WHAT THIS EXERCISE ASKS
• 1. Please copy the CMA merger control article word for word, from "The CMA has" up to and including "an early stage.".
• 2. According to the CMA merger control article, on what date did the CMA unveil its Mergers Charter?

SOURCE PASSAGE
The UK’s Competition & Markets Authority (CMA) is taking significant steps to evolve its approach to merger control, introducing a new Mergers Charter and launching a review of its merger remedies framework. These initiatives mark a notable shift towards a more flexible and business-friendly regulatory environment, reflecting the government’s broader economic growth agenda. By streamlining merger reviews, offering greater clarity on jurisdictional thresholds, and exploring more flexibility with respect to remedies, the CMA aims to reduce uncertainty for businesses engaging in M&A. However, this evolving approach—shaped by increasing political influence—raises important considerations for dealmakers navigating the UK’s competition landscape.

 

The UK Government’s Strategic Steer: A New Pro-Growth Focus

In February 2025, the UK government published for consultation a draft strategic steer,[1] which aimed to align its regulatory activities with the “overriding national priority” of economic growth.

On 12 March 2025 the UK’s Competition & Markets Authority (CMA) announced the next stage in its evolving approach to merger investigations, unveiling a Mergers Charter for businesses and launching a call for evidence to review its approach to merger remedies.[2]

The CMA has faced increasing criticism about its approach to merger reviews and remedies. The latest announcements signal a notable shift towards a more proportionate and flexible framework and supposedly more business-friendly regulatory environment in the UK. For businesses engaging in M&A activity in the UK, these changes could have significant implications, requiring careful strategic planning at an early stage.

 

Streamlining Merger Reviews and Implications for M&A

Whilst the CMA retains its statutory independence, the government’s steer indicates that:

  • There will likely be a lower appetite for reviewing marginal cases that stretch jurisdictional boundaries or rely on more speculative theories of harm.
  • The CMA may adopt a more pragmatic approach to remedies, potentially showing greater flexibility in accepting behavioural remedies rather than outright prohibitions or strict structural remedies, including in Phase 1.
  • The CMA is expected to prioritise pro-growth and pro-investment interventions, ensuring its regulatory actions support the UK’s attractiveness as a preferred destination for investment.
  • The CMA intends to focus on UK-based consumers and businesses, with particular attention to the eight key sectors identified in the UK government’s industrial strategy[3] (advanced manufacturing, clean energy industries, creative industries, defence, digital and technologies, financial services, life sciences and professional and business services).
  • Enhanced international coordination is expected to ensure that UK merger control actions align with other major competition authorities to avoid duplication and unnecessary regulatory burden on businesses.
  • The UK government is not actively seeking fundamental legislative changes to overhaul the competition regime, but incremental adjustments may be pursued depending on how the envisaged policy shifts play out in practice.

RECORDED DATA
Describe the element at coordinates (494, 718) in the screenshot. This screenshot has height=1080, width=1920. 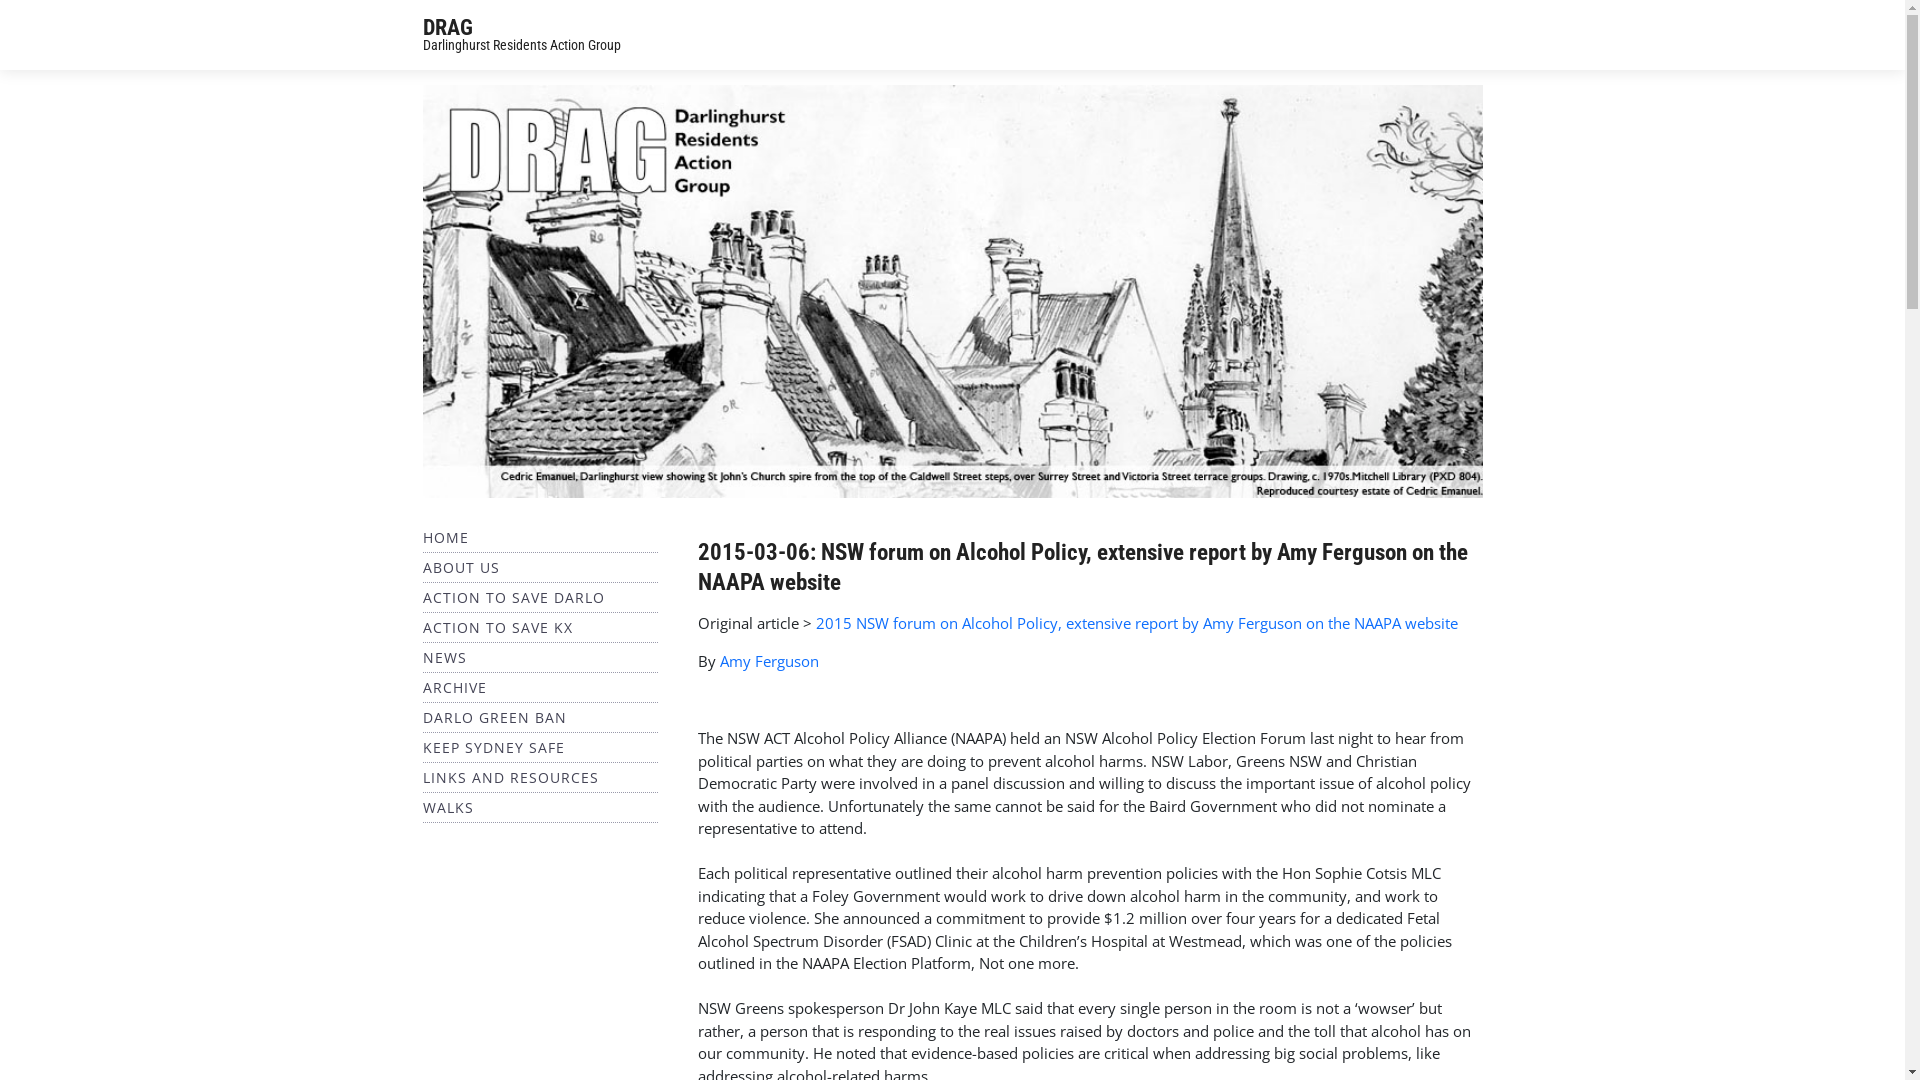
I see `DARLO GREEN BAN` at that location.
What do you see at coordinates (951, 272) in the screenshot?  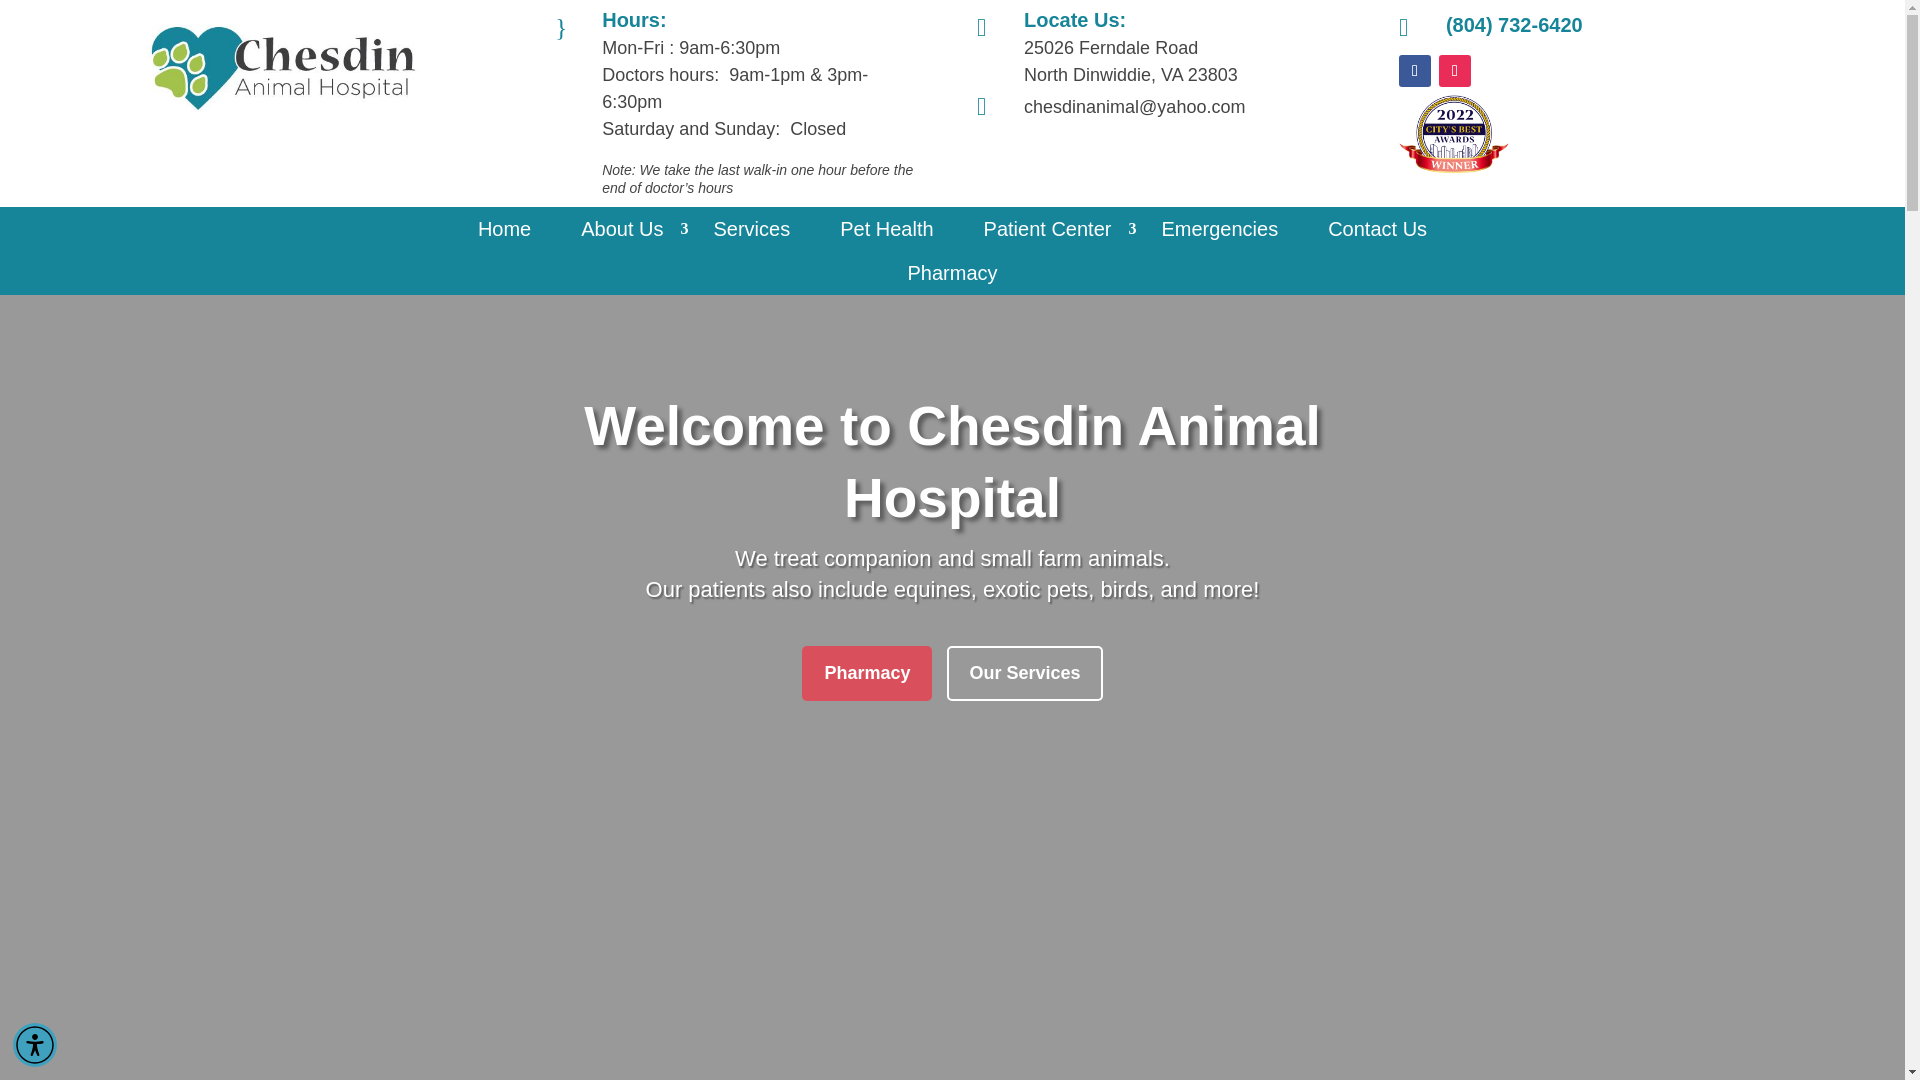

TASK RESULTS
• 1.
The CMA has faced increasing criticism about its approach to merger reviews and remedies. The latest announcements signal a notable shift towards a more proportionate and flexible framework and supposedly more business-friendly regulatory environment in the UK. For businesses engaging in M&A activity in the UK, these changes could have significant implications, requiring careful strategic planning at an early stage.

• 2. 12 March 2025